◆ Source text
[Start of section]

A good suggestion. Commonweal shut its comments down as well. Don't miss the harpies.

J Cosgrove
7 months 3 weeks ago

which allows them to ignore facts that all of us are aware of along with a penchant for rewriting history.

We would all benefit by pointing out the facts ignored and the history rewritten. By not doing so and making derogatory remarks one does just the opposite and says the person is probably correct.

Stuart Meisenzahl
7 months 2 weeks ago

Try reading The Hill .."Work Requirements for Welfare Are Empowering" , 4/24/2018. Its short and to the point from a recognized centerist source. The "work requirement" which was established in 1996 under Clinton proved remarkably successful and confounded the critics who predicted there would be mass deprivation. That, sir is a 20 + year history which needs no rewriting. The fact that you would prefer to ignore this history seems remarkable.

Chuck Kotlarz
7 months 2 weeks ago

Mr. Heyman, the source of some comments perhaps should concern us even more. Former U.S. Senator Arlen Specter referred to those who undermined him as “cannibals” who seek “the end of governing as we know it.” John Boehner, former House Speaker, called one member of the cause, “Lucifer in the flesh.” Neither of the two Republican’s comments were directed toward Democrats.

The quotes above come from Nancy MacLean’s book, “Democracy in Chains”, which can help explain the real intent of some comments.

[End of section]

◆ Dataset excerpt
[Start of section]

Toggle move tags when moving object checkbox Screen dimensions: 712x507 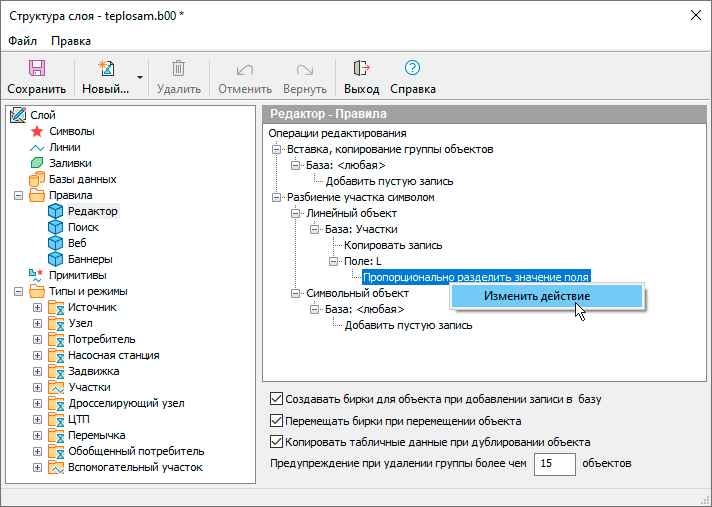[277, 420]
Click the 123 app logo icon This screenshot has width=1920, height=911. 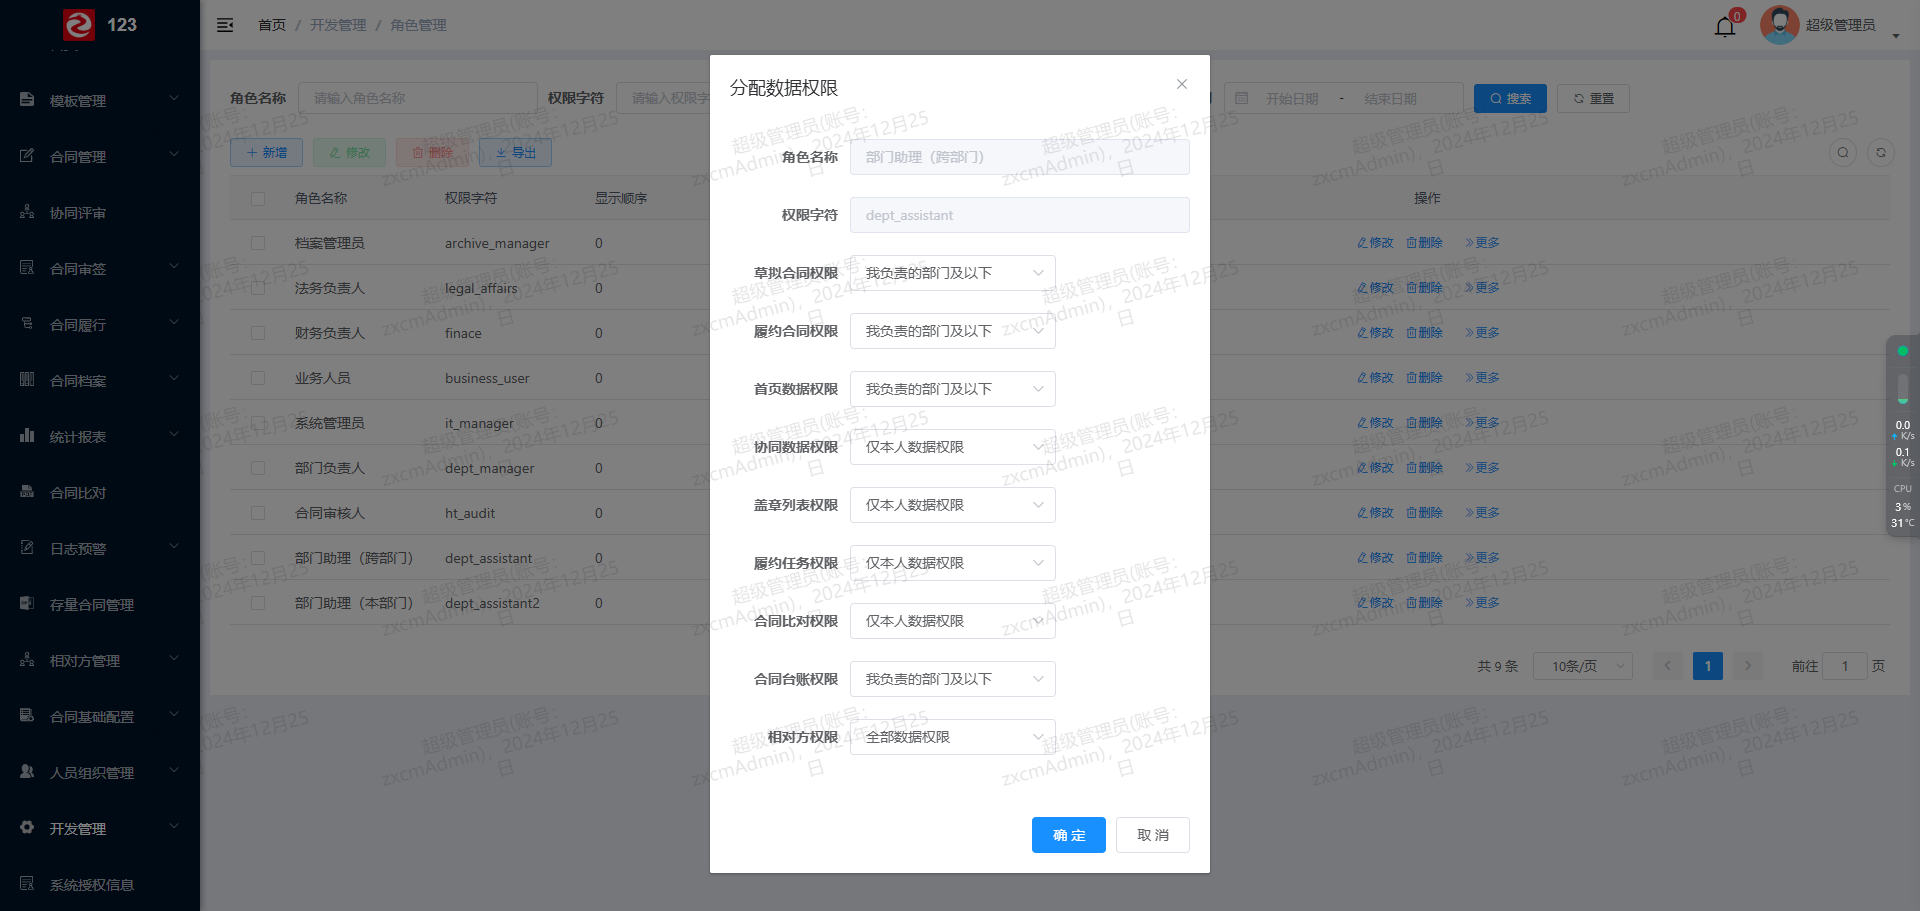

[End of section]

◆ About this task
Answer these questions from the comment thread:
(a) Which publication shut its comments down?
(b) In what year was the welfare work requirement established, according to Stuart Meisenzahl?
(c) Which book does Chuck Kotlarz name as the source of his quotes?
The lines come from a source other than the comment thread.

◆ Response
(a) Commonweal
(b) 1996
(c) "Democracy in Chains" by Nancy MacLean